--- Items ---

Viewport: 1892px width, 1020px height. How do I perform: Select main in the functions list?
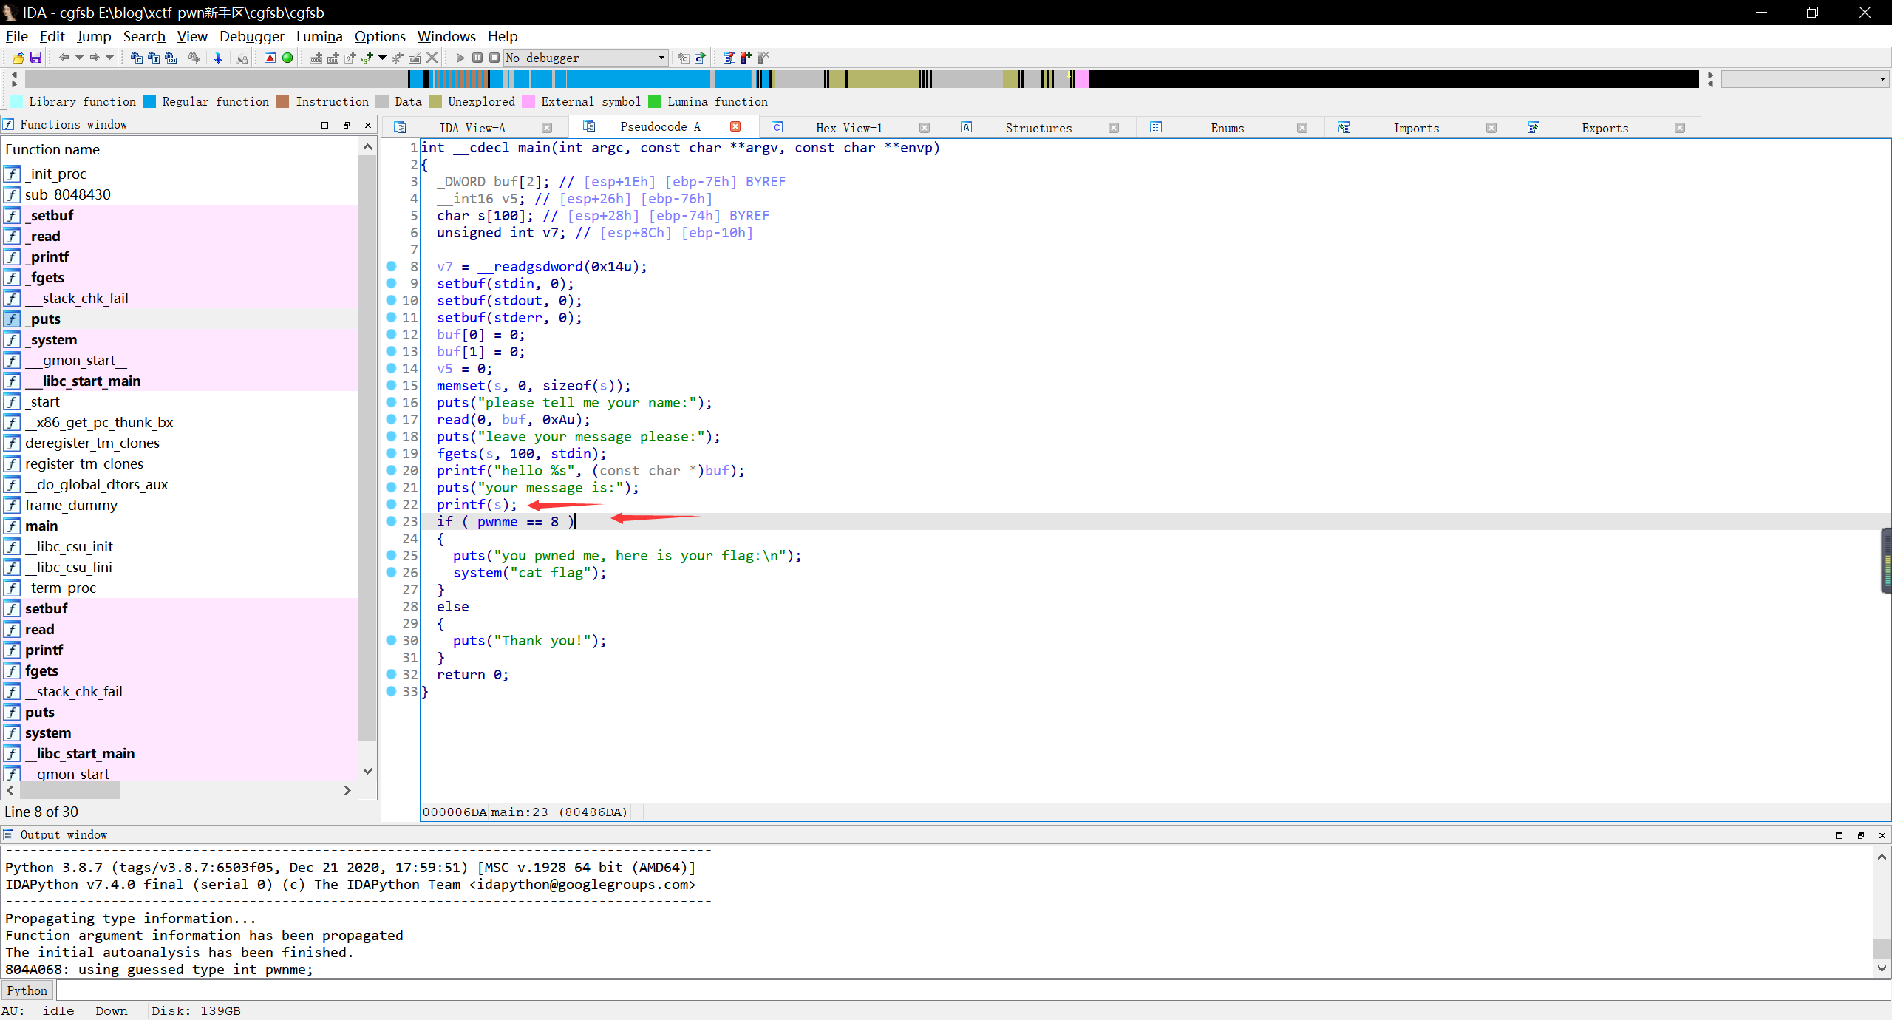point(41,526)
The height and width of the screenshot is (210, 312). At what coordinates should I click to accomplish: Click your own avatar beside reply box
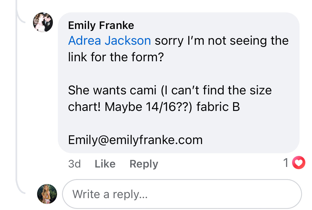click(x=47, y=194)
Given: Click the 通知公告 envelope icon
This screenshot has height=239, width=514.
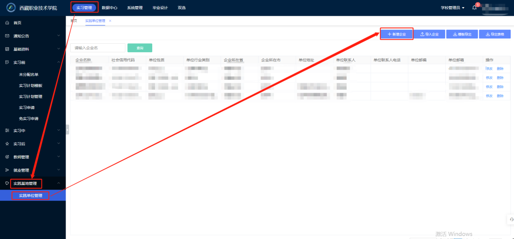Looking at the screenshot, I should coord(7,36).
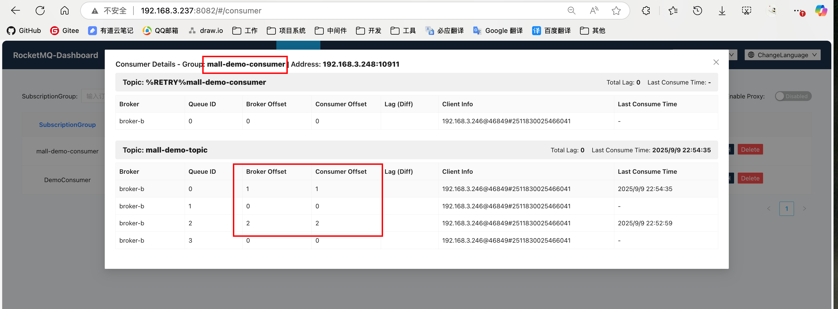Screen dimensions: 838x309
Task: Click the Copilot icon in toolbar
Action: pyautogui.click(x=821, y=11)
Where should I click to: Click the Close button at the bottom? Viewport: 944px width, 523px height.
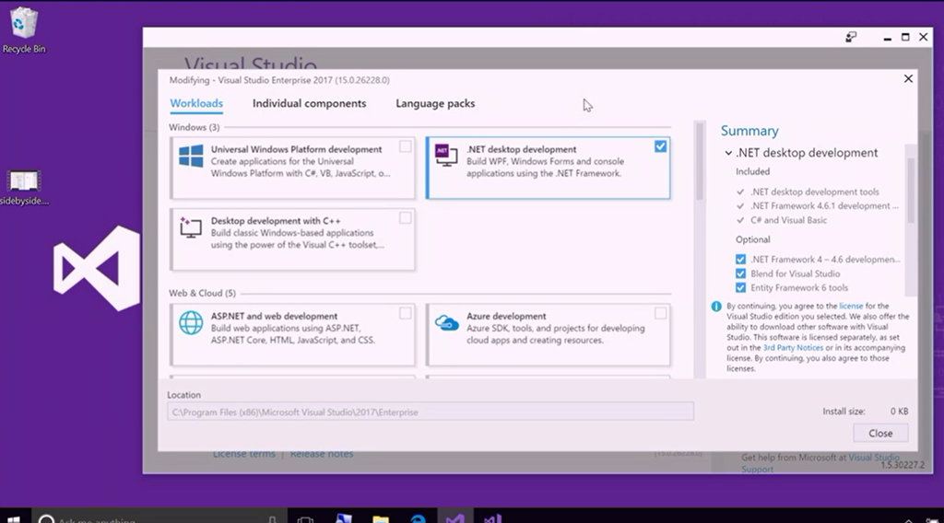pyautogui.click(x=879, y=433)
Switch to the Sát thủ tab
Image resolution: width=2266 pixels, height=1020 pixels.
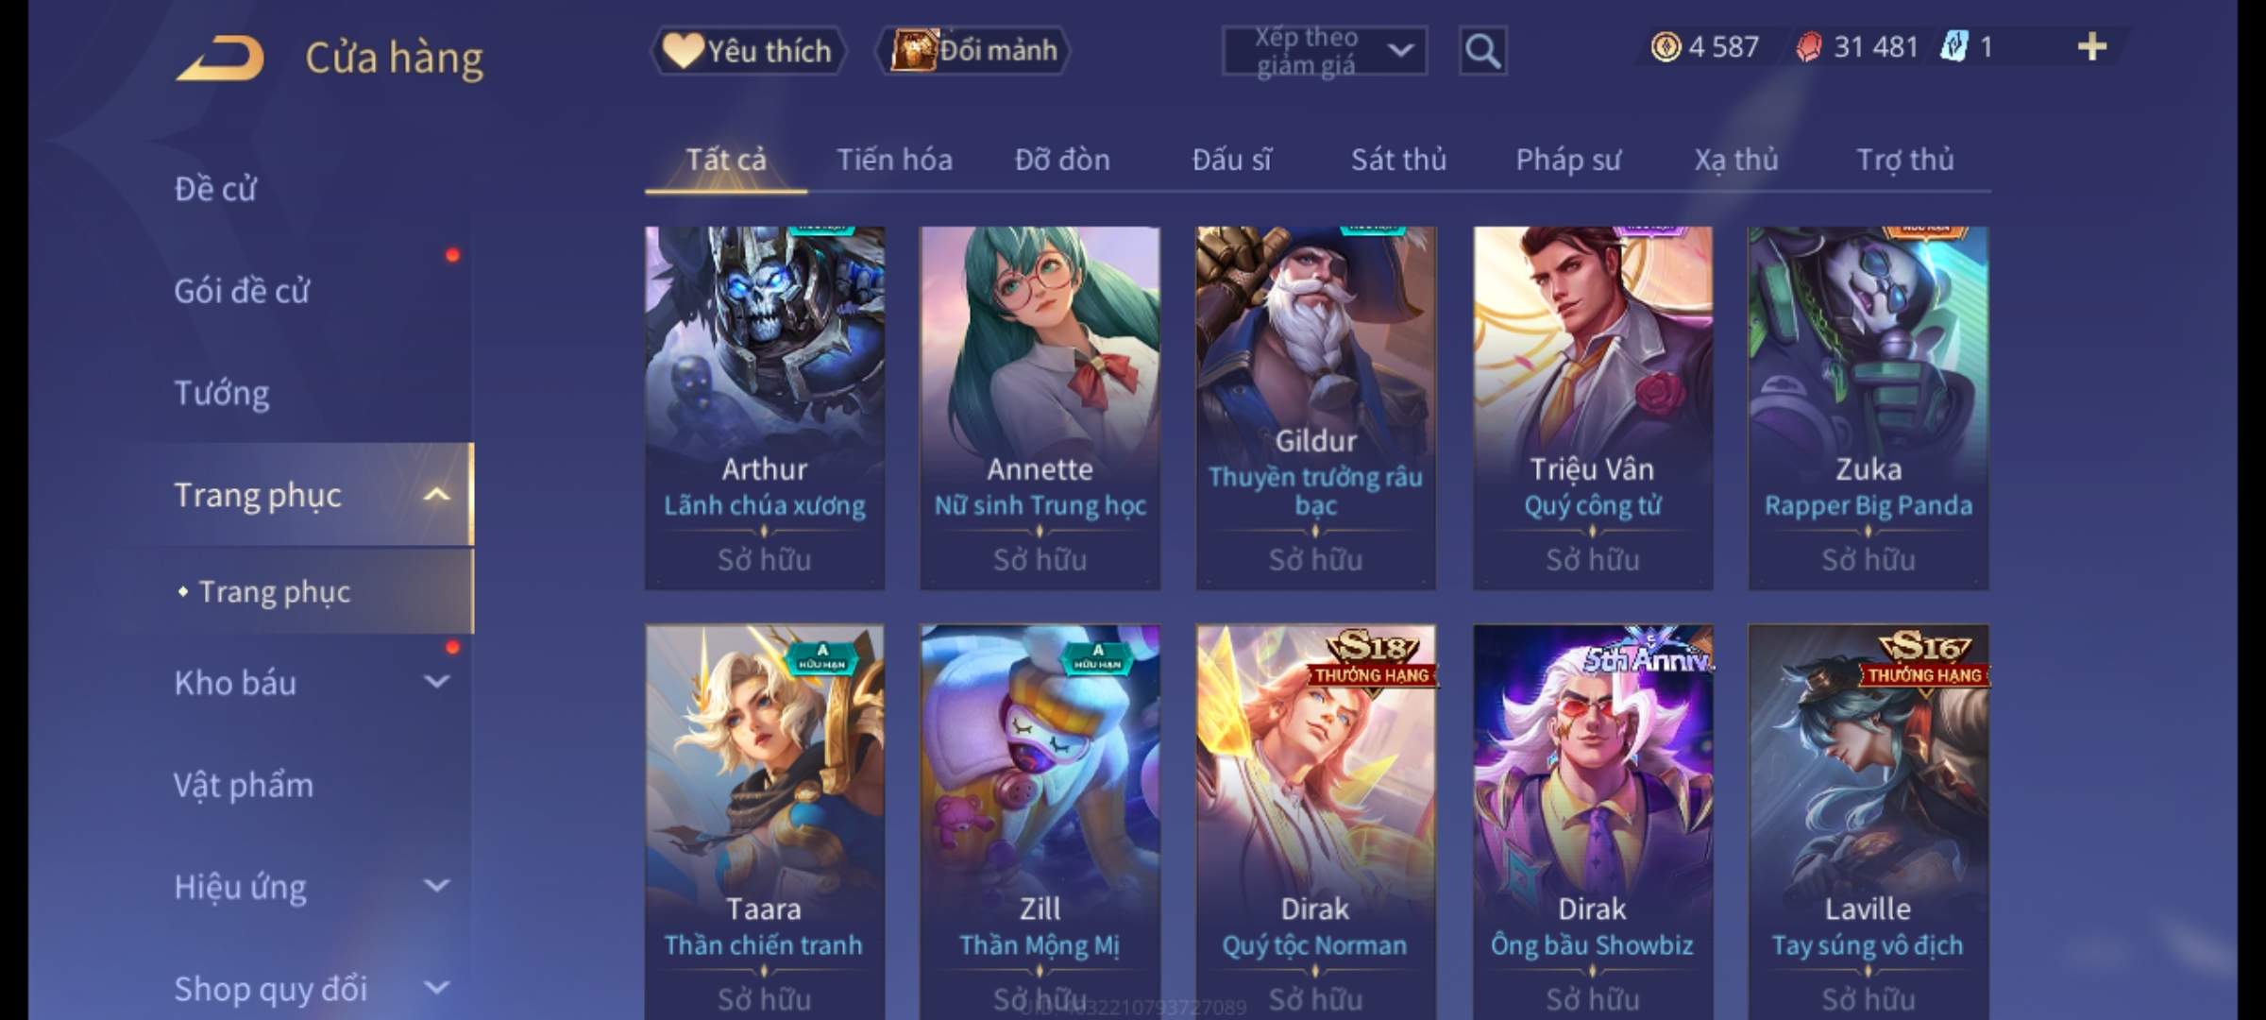click(x=1398, y=160)
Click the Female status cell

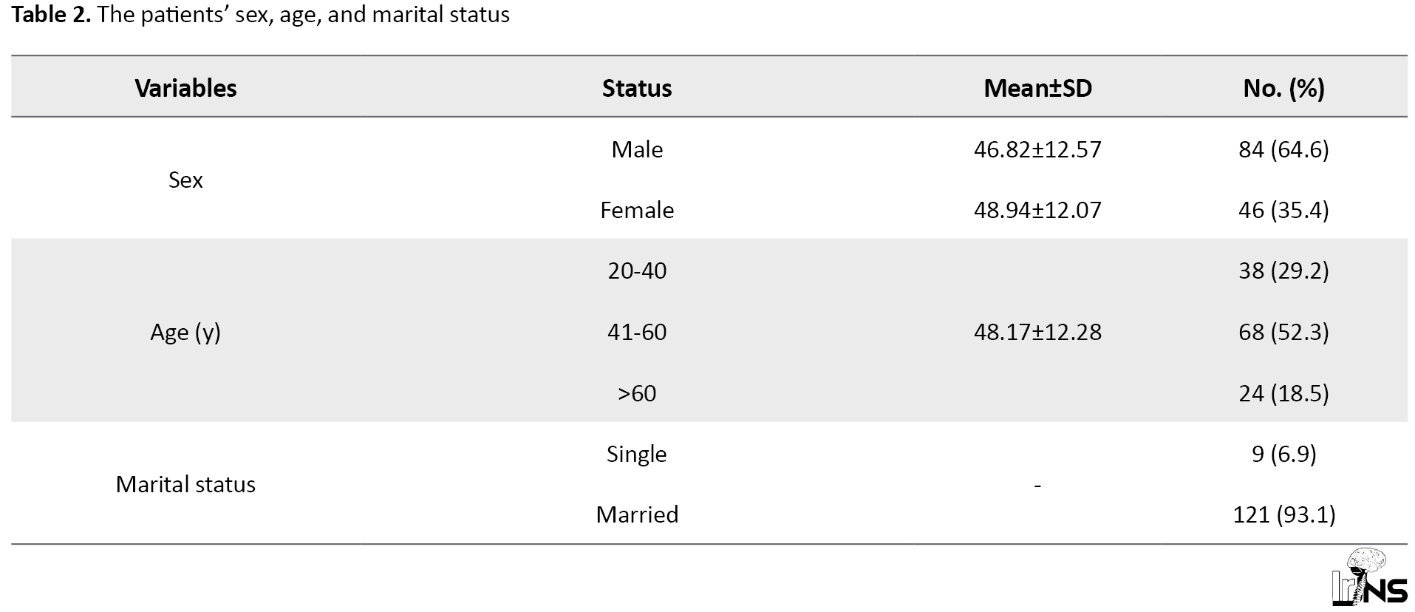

---

◆ **Given exercise**
Change "Viewport" to "Display area" throughout the data above, and reproduce all of its lines with nothing else altered, leaving out the pictures.

◆ **Answer below**
Display area: 1892px width, 1020px height. How do I perform: Select main in the functions list?
point(41,526)
The height and width of the screenshot is (210, 312). At what coordinates should I click to accomplish: Click your own avatar beside reply box
click(x=47, y=194)
Given: Click the 通知公告 envelope icon
This screenshot has height=239, width=514.
Looking at the screenshot, I should coord(7,36).
Screen dimensions: 838x309
Task: Click the Copilot icon in toolbar
Action: pyautogui.click(x=821, y=11)
Where should I click to: Click the Close button at the bottom? Display area: 944px width, 523px height.
pyautogui.click(x=879, y=433)
Switch to the Sát thủ tab
Image resolution: width=2266 pixels, height=1020 pixels.
click(x=1398, y=160)
Click the Female status cell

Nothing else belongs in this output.